Also, the sex ed are really bad in most countries or people are just absent from those classes either because they don't teach much more than 'take care of your period' or people think they don't need 'em because they get everything from movies or the internet.

As for internet crap, it shouldn't happen there either of course but to be honest you should be very careful to who you start chat with and avoid suspicious sites that has a shady category of members (of course, with today's anonymity it can be hard to see sometimes but still...) and stay out of it. And while the help for both victims and predators to get off it is really bad they are probably gonna continue either because they are ashamed or they think they might not need help.

As for setting the age higher than today it might be an idea but then again you can lie about your age or just feel even more ashamed about telling someone about it, mostly because mainly females (and other gender groups of course, not excluding anyone just taking that as an example here) are looked down upon because they should be 'happy' that someone wants them or they think they look attractive.. Well if they show it like that I think something is incredibly wrong.


----------



## That Zephyr Guy (Apr 11, 2016)

I think a few states here in the US do this thing where the general age of consent is 18, but people who are 16-17 can still do the thing with other people who are around that age. I don't know if that's accurate. I like it though.


I haven't really put much thought into this, but if I had to cement an opinion on this, I'd say the AOC is fairly arbitrary because people are going to want to wet their noodles regardless of how old they are (for the most part). The thing that really makes a big difference is the quality of sex education and ease of access to birth control. The AOC could be really low, but if the people involved know what they're getting into then it's lot less dangerous.

Regardless, I'd still put the AOC at 18 because it gives older men less of an excuse to perv over high schoolers. AOC to me isn't for the younger people looking to have sex as much as it is to keep away the creepy older people looking for forbidden fruit.
■ ■ ■ ■ ■
Translate this sentence from the forum thread on the age of consent into Spanish: "The thing that really makes a big difference is the quality of sex education and ease of access to birth control."
■ ■ ■ ■ ■
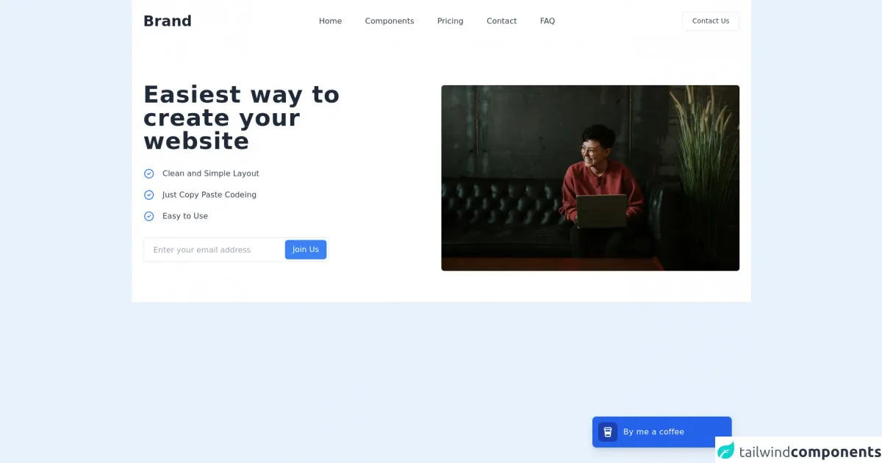Open the Home nav link
The width and height of the screenshot is (882, 463).
(x=330, y=21)
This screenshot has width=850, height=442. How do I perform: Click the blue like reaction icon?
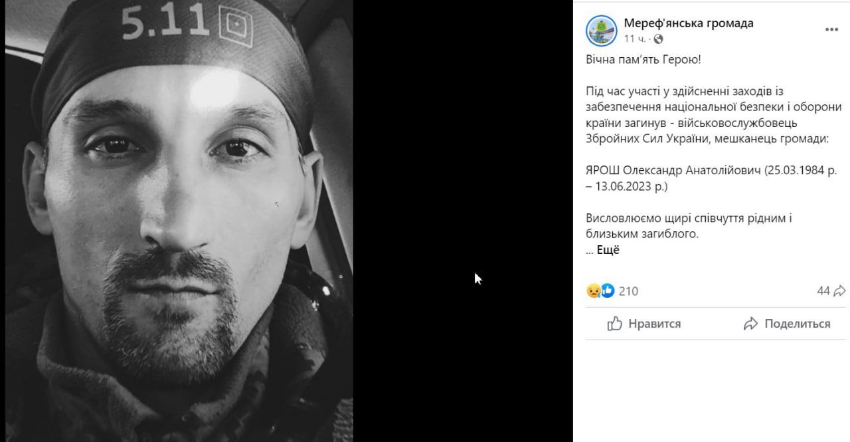click(x=607, y=290)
■ ■ ■ ■ ■
:: FINISHED TASK ::
Lo que realmente marca una gran diferencia es la calidad de la educación sexual y la facilidad de acceso a los anticonceptivos.